Various precautions and procedures are helpful to ensure that SLIT is performed in accordance with the guidelines. These are based on the recommendations in the summary of product characteristics and package leaflet of the SLIT preparations.
Based on current knowledge, the use of aluminium-adjuvanted SCIT preparations does not pose a risk of toxic effects in children or adults.
Most adverse reactions are mild to moderate in severity and are easy to manage. The occurrence of severe, potentially life-threatening systemic reactions in SCIT is possible but very rare if all safety measures are observed.
Dose-related local adverse reactions in the mouth and throat frequently occur at the beginning of SLIT and carry the risk of early discontinuation of therapy. Systemic reactions, on the other hand, especially severe or anaphylactic ones, have been described in isolated cases, but occur much less frequently than with SCIT.
In Germany, Austria, and Switzerland, there is in principle an obligation to report the occurrence of serious AIT ADRs, but there are country-specific regulations regarding the practical implementation.
Risks and consequences of adverse systemic reactions in the setting of AIT can be effectively reduced by staff training, adherence to safety standards, and prompt application of emergency measures, including early administration of intramuscular epinephrine. Details on acute therapy and management of anaphylactic reactions can be found in the corresponding German S2k guideline published in 2021.

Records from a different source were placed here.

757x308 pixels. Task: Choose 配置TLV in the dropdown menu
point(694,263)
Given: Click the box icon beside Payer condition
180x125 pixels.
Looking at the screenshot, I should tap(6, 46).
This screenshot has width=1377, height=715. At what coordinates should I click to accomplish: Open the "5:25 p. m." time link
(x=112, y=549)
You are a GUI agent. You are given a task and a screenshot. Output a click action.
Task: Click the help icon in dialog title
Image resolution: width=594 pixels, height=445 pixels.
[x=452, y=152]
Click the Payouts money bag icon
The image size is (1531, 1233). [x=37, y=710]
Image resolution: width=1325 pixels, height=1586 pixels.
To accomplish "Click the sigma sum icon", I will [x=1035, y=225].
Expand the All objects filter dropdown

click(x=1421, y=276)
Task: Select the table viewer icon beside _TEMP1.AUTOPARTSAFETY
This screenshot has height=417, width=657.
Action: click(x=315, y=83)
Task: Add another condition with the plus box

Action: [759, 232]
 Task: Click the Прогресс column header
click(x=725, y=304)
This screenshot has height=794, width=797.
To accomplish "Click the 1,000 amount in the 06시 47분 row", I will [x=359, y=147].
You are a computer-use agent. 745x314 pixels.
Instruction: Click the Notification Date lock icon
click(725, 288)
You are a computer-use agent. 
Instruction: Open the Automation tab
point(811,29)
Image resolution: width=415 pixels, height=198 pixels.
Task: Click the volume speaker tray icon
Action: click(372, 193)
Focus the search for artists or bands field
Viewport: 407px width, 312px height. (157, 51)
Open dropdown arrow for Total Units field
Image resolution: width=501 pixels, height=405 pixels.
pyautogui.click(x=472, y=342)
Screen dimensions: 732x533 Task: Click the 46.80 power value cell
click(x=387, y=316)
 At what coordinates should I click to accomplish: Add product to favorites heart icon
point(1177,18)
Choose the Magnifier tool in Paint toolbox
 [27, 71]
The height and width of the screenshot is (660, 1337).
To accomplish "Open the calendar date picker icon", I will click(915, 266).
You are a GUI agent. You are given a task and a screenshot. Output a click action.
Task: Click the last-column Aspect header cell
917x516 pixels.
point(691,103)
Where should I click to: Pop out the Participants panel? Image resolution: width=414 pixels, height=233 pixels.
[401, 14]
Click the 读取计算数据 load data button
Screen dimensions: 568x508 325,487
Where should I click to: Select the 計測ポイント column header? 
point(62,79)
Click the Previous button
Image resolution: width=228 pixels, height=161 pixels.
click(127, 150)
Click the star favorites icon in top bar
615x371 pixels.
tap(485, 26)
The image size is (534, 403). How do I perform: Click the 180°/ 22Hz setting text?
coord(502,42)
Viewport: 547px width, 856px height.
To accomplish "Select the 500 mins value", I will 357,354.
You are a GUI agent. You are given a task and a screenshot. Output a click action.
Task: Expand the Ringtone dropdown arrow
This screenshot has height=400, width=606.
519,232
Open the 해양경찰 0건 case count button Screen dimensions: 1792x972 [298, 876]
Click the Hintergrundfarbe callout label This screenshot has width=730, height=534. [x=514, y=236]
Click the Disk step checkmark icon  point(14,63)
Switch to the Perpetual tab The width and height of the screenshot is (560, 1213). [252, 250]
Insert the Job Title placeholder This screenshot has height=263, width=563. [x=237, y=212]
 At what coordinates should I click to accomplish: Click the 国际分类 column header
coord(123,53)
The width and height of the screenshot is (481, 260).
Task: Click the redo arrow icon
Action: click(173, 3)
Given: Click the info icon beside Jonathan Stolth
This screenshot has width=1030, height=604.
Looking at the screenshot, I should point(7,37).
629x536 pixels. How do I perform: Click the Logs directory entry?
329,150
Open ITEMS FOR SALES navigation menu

There is a need for further development of allergen immunotherapy in terms of increased and sustained efficacy and safety. Many innovative approaches are currently being developed.
Acknowledgment
The authors are thankful to Veronika Luger (Dustri, Germany) for translation and Isabel Hyde (Leeds Institute of Rheumatic and Musculoskeletal Medicine (LIRMM), University of Leeds, Leeds, United Kingdom) for native-speaker checking the translated (English) manuscript.
Funding
The consensus conference in Hannover (premises, technical equipment, dinner, lunch) as well as the digital conferences (GoToTraining) and the AWMF moderator were financed by the DGAKI, as were the methodologists for the evidence report. The travel and accommodation costs for the 1st consensus conference in the presence of the participants were financed by the respective specialist societies or organizations. In addition, no compensation was paid.
Conflict of interest
The conflicts of interest were recorded using the AWMF portal interessenerklaerung-online.de, evaluated by the conflict of interest officer of the DGAKI (for details see the guideline report) and tabulated in accordance with the AWMF. The guideline report and conflict of interest table are available at www.awmf.org/leitlinien/detail/ll/061-004.html.